Nach der Aussage der Überlebenden hatten die beiden Studentinnen den Angeklagten auf einem Wanderweg in der Nähe der Marienbrücke durch Zufall kennengelernt. Unter dem Vorwand, ihnen einen besonders guten Aussichtspunkt auf Schloss Neuschwanstein zeigen zu wollen, soll er sie an eine schwer einsehbare Stelle abseits des Hauptwanderwegs gelockt haben. Dort griff er nach Aussage der Studentin ihre Freundin urplötzlich von hinten an und begann, sie zu würgen.

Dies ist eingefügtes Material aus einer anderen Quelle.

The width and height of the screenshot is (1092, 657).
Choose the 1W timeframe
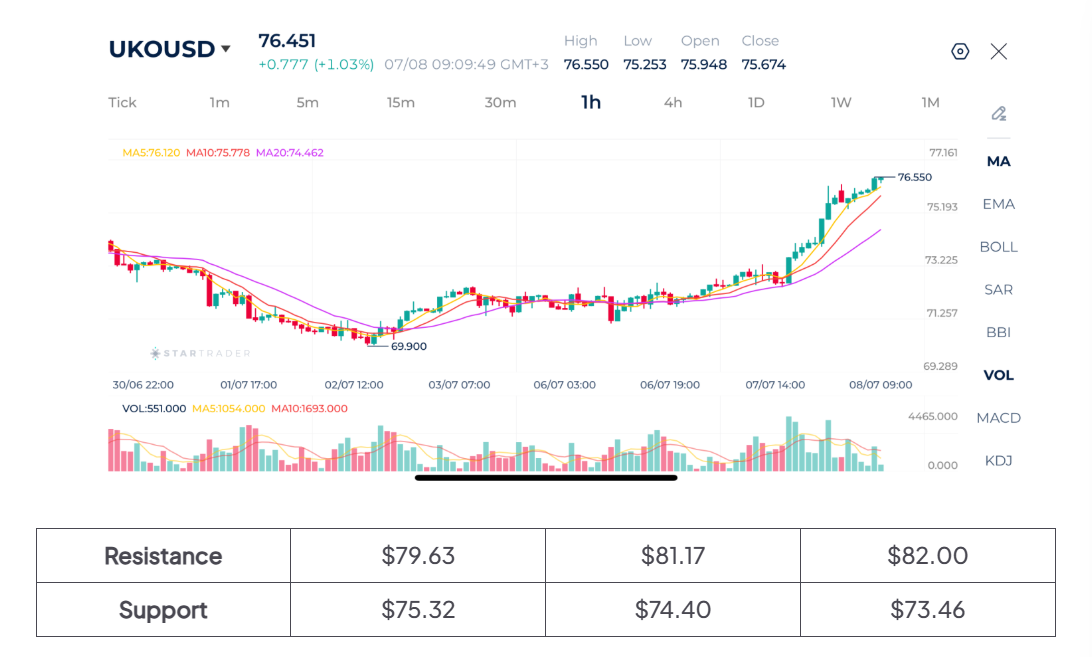(x=841, y=102)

Als die 22-Jährige der Freundin zur Hilfe kommen wollte, soll der Mann sie gepackt und nach einem kurzen Kampf über den Abgrund in die Pöllatschlucht gestoßen haben. "An den Sturz kann ich mich nicht mehr erinnern", sagte die 22-Jährige kurz nach der Tat beim Ermittlungsrichter aus. Das Video der Aussage wurde im Gericht gezeigt. "Irgendwann kam ich wieder zu mir. Ich war an einem umgestürzten Baumstamm gelandet."

Teile der Tat hat der US-Amerikaner selbst gefilmt

Laut Anklage begann der Mann anschließend, die Freundin der 22-Jährigen oben am Abhang mit einem Gürtel bis zur Bewusstlosigkeit zu strangulieren und zu vergewaltigen. Die Tat hat der 31-Jährige mit seinem Handy zum Teil selbst gefilmt. Die beiden kurzen Videos wurden neben anderen Aufnahmen im Gerichtssaal gezeigt.

Nach der Tat soll der Angeklagte die 21-Jährige ebenfalls in die Schlucht gestoßen haben. Ihre Freundin, die in Todesangst in dem Steilhang ausgeharrt und mehrere Notrufe abgesetzt hatte, musste mit ansehen, wie die 21-Jährige nach dem Sturz bewusstlos und halbnackt neben ihr an dem Baumstamm zu liegen kam. Die Frauen wurden mit dem Rettungshubschrauber in verschiedene Kliniken geflogen. Die 21-jährige Studentin erlag dort noch in der Nacht ihren Verletzungen.

Gutachter: Angeklagter ist voll schuldfähig

Im Prozess sagte der psychiatrische Gutachter aus, er sehe bei dem 31-jährigen Angeklagten keine Hinweise auf psychiatrische Störungen – er ist voll schuldfähig. Es läge auch keine sexuell-sadistische Störung oder eine Alkohol-, Drogen- oder Medikamentenabhängigkeit vor.

Laut einem Mitarbeiter der Rechtsmedizin bestätigen auch die Blut- und Haarproben, die bei dem Angeklagten genommen worden waren, dass der Mann zum Tatzeitpunkt nicht unter dem Einfluss von Alkohol oder Drogen stand. Kurz nach der Tat nahm die Polizei den Mann ohne Gegenwehr in der Nähe der Marienbrücke fest.

Angeklagter verfolgt den Prozess regungslos

Den Prozess am Landgericht Kempten verfolgte der Angeklagte die meiste Zeit bisher regungslos mit gesenktem Blick. Lediglich als Briefe der Eltern und der Zwillingsschwester vorgelesen wurden, in denen sie ihre Tochter und Schwester als sehr intelligenten, hilfsbereiten und liebenswürdigen Menschen beschrieben, kämpfte er mit den Tränen. Als die Fotos und Videos vom Tattag im Gerichtssaal gezeigt wurden, blickte er beschämt auf den Boden und wischte sich mehrmals über die Augen.

Nach drei Prozesstagen mit vielen Aussagen von Zeugen, Ermittlern und Gutachtern neigt sich der Prozess um die Gewalttat bei Schloss Neuschwanstein mit den Plädoyers nun seinem Ende entgegen. Wann das Gericht ein Urteil verkünden wird, ist noch nicht bekannt.

Im Falle einer Verurteilung muss der Angeklagte mit einer langen Haftstrafe rechnen. Bei der Frage, ob bei dem 31-Jährigen die medizinischen Voraussetzungen für eine mögliche Sicherungsverwahrung vorliegen, wollte sich der psychiatrische Gutachter am letzten Verhandlungstag nicht festlegen.